Port Melbourne, which used to be one of the poorest areas of Melbourne and the home of wharfies and other dock workers, is now an upmarket, Liberal-voting area of posh apartment blocks with bayside views. Middle Park has become one of Melbourne’s richest suburbs. The electorate as a whole, according to the 2011 census, is now the third-richest in Melbourne.
The redistribution commissioners have further shifted the balance by adding 5000 voters from funky inner-suburban Windsor. (The draft report has the details.)
Labor will not only be under threat from both sides, but the boundary shifts will also virtually wipe out its lead over the Greens.
Even in 2016, Melbourne Ports ended up as the second-closest contest in the entire House of Representatives. Labor MP Michael Danby outpolled the Greens by just 953 votes at the three-party stage of the contest, then Greens preferences allowed him to overtake the Liberals to win by 2337 votes. But a swing of just 0.56 per cent from Labor to the Greens would have seen them swap places, and potentially given the Greens a second seat in the House.
On my estimate, the addition of Windsor effectively closes the gap between Greens and Labor. In 2016, after preferences from minor candidates, the Greens won the Windsor polling booth with an absolute majority over the Liberals and Labor combined.
At the neighbouring booths of Prahran and Prahran East, the Greens topped the count at the three-party stage, and my time-tested assumptions suggest that they ran a close second to the Liberals on all the non-booth votes — pre-polls, postals, absentees and so on — that made up almost half the votes cast in the electorate.
While any estimate of the vote after a redistribution can only be a rough one, my estimate is that on the new boundaries, Labor’s margin over the Greens in 2016 would have shrunk to just seventy-six votes, or 0.05 per cent. Given that we can’t know exactly where pre-poll and postal votes came from, that’s a virtual dead heat.
This is the breakdown at the three-party stage:
On my estimate, Labor’s margin over the Liberals would swell slightly, from 1.4 per cent at the 2016 election to 1.6 per cent. (Two fellow psephologists have estimated that adding a Greens stronghold to the electorate will improve the Liberals’ chances, but that seems to me quite implausible.)
The long-term trend in Melbourne Ports has seen Labor’s vote peel away on both sides, thanks to the gentrification of the former working-class suburbs from Port Melbourne to St Kilda — and the bizarre dogleg extension of the electorate into quiet Liberal-voting suburbs to take in as much as possible of Melbourne’s Jewish community.
In the three elections since 2007, the change at three-party level has been startling.
Some in Labor blame Michael Danby and his intense focus on issues relating to Israel and the Jewish community. He distributes his own how-to-vote cards, putting the Greens last for supporting Palestine, and once flew to Israel to attend a conference while officially on sick leave from parliament. Like former Batman MP David Feeney, he is seen as pushing voters from Labor to the Greens.
But there is no electoral evidence for that.
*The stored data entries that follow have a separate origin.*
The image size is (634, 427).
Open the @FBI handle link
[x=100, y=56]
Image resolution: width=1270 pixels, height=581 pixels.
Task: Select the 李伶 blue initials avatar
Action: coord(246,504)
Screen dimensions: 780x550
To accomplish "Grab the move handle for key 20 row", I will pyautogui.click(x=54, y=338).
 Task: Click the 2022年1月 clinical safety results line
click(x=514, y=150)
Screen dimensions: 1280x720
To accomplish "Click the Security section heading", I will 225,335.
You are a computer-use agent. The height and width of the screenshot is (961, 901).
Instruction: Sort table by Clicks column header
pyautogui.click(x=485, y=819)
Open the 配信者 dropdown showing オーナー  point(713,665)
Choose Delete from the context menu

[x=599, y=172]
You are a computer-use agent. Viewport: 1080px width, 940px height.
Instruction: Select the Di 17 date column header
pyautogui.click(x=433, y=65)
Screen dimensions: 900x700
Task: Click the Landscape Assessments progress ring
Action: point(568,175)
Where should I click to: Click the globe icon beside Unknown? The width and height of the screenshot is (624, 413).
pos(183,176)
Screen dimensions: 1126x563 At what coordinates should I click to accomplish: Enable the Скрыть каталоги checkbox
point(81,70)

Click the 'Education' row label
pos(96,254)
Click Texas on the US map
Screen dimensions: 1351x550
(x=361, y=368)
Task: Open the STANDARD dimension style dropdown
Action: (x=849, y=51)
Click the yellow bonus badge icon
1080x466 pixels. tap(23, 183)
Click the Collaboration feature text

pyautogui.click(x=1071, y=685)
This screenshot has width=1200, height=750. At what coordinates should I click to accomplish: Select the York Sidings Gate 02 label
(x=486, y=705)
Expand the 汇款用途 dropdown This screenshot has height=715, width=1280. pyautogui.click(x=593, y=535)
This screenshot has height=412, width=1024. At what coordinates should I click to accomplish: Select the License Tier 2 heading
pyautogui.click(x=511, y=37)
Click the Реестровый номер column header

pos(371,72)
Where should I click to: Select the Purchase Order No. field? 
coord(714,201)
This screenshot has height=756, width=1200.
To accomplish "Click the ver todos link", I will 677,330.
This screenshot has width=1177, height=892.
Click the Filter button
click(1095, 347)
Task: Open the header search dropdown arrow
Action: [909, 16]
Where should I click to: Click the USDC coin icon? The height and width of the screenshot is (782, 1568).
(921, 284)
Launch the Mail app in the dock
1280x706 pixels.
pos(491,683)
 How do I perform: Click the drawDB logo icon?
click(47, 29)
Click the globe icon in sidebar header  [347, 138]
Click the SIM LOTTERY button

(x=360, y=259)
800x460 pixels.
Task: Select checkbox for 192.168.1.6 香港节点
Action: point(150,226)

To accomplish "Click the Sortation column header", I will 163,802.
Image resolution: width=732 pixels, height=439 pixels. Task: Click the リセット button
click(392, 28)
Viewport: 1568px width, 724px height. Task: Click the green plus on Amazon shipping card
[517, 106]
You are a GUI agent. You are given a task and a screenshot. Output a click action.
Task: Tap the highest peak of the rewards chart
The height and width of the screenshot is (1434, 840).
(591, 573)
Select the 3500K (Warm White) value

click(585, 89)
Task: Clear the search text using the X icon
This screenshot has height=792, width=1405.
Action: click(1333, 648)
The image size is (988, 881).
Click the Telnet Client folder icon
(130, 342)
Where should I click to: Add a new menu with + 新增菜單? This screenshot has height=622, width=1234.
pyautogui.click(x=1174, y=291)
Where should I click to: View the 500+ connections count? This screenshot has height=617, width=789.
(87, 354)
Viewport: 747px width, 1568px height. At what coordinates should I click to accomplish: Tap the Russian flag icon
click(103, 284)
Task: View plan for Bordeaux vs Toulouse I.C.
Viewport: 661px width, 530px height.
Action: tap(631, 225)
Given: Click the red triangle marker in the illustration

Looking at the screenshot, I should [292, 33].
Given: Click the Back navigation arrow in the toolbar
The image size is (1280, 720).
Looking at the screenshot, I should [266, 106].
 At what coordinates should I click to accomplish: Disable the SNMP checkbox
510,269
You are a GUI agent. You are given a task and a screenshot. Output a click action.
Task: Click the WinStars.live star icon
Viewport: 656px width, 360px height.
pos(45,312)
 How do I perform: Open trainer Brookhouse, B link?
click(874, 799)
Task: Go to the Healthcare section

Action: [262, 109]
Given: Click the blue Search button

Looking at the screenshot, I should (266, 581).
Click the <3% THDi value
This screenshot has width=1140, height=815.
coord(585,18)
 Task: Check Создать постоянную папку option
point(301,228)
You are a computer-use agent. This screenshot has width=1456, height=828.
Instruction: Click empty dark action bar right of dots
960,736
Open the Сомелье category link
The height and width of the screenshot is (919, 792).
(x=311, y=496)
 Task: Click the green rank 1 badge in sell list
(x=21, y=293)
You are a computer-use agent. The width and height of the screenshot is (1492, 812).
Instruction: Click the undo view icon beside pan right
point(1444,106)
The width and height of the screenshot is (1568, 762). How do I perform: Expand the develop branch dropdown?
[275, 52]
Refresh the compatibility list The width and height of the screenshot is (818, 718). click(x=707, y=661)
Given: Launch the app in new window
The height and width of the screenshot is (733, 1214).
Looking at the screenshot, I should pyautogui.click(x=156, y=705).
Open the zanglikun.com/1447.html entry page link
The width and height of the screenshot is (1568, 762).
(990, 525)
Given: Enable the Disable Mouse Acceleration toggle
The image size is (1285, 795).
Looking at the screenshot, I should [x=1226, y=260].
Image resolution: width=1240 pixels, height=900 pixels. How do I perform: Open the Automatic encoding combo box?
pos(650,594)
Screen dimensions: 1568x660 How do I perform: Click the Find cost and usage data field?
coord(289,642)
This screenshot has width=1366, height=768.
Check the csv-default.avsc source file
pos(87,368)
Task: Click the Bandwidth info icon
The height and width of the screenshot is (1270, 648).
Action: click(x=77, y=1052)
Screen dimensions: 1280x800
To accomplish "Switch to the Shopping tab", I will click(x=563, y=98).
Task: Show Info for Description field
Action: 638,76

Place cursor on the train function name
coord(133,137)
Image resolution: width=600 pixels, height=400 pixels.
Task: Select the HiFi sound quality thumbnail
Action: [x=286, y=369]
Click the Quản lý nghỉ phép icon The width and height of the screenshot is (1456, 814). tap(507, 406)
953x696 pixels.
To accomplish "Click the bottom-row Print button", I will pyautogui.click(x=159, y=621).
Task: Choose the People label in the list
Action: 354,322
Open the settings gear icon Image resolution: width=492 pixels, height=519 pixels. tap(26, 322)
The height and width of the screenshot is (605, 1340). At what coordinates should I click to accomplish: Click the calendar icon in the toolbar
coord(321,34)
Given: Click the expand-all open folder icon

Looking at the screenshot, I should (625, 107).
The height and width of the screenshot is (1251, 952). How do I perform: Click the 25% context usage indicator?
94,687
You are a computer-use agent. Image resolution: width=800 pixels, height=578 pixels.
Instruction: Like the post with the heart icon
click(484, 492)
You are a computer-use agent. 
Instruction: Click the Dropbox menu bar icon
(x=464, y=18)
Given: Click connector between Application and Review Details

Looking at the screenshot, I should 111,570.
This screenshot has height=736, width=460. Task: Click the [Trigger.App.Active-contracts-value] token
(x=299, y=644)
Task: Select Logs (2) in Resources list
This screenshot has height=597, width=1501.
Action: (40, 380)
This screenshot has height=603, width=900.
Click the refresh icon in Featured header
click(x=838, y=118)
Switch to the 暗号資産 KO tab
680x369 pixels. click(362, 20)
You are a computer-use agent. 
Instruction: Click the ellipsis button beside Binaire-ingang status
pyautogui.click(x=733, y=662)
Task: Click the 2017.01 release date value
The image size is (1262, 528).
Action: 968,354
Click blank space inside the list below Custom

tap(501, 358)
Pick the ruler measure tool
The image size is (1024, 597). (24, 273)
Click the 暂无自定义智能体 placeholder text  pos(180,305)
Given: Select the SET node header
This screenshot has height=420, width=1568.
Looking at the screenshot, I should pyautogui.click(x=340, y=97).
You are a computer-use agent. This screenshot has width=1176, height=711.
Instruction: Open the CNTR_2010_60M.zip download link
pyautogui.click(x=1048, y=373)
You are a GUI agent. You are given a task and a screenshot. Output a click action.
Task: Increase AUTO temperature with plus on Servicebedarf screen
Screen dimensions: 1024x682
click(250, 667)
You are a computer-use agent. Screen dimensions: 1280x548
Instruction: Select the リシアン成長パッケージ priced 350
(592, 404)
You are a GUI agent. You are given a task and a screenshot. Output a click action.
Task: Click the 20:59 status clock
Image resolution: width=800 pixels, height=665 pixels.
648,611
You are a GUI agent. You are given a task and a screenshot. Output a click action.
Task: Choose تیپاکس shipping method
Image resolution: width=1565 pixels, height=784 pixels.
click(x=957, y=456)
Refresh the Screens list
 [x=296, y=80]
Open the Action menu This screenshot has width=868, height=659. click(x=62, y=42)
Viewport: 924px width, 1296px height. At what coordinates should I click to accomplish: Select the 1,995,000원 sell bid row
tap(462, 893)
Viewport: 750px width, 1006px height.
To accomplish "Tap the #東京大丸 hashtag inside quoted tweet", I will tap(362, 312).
Labor has lost votes to the Greens throughout Melbourne’s inner suburbs, and Melbourne Ports is far from the worst example. A comparison of House and Senate votes in 2016 suggests that while Feeney dragged down Labor’s vote in Batman, Danby raised Labor’s vote in Melbourne Ports — presumably by attracting Jewish votes from the Liberals.
The Greens have re-endorsed environmental lawyer Steph Hodgins-May as their candidate for the seat after she came so close last time. Labor and the Liberals have yet to choose their candidates.
An intriguing question is what would happen if the Greens did tip Labor into third place, then relied on its preferences to win the seat. If Labor voters allocate preferences as they did last time in next-door Higgins — which included Windsor — then my estimates give the seat to Hodgins-May with 51.6 per cent of the final vote.
But in Higgins, 82 per cent of Labor voters gave their preferences to the Greens. The Liberals’ share of Labor preferences would need to rise only from 18 to 23 per cent for them to win the seat. If Danby again produces his own how-to-vote cards giving preferences to the Liberals, that could well give them the seat — and even decide who wins government.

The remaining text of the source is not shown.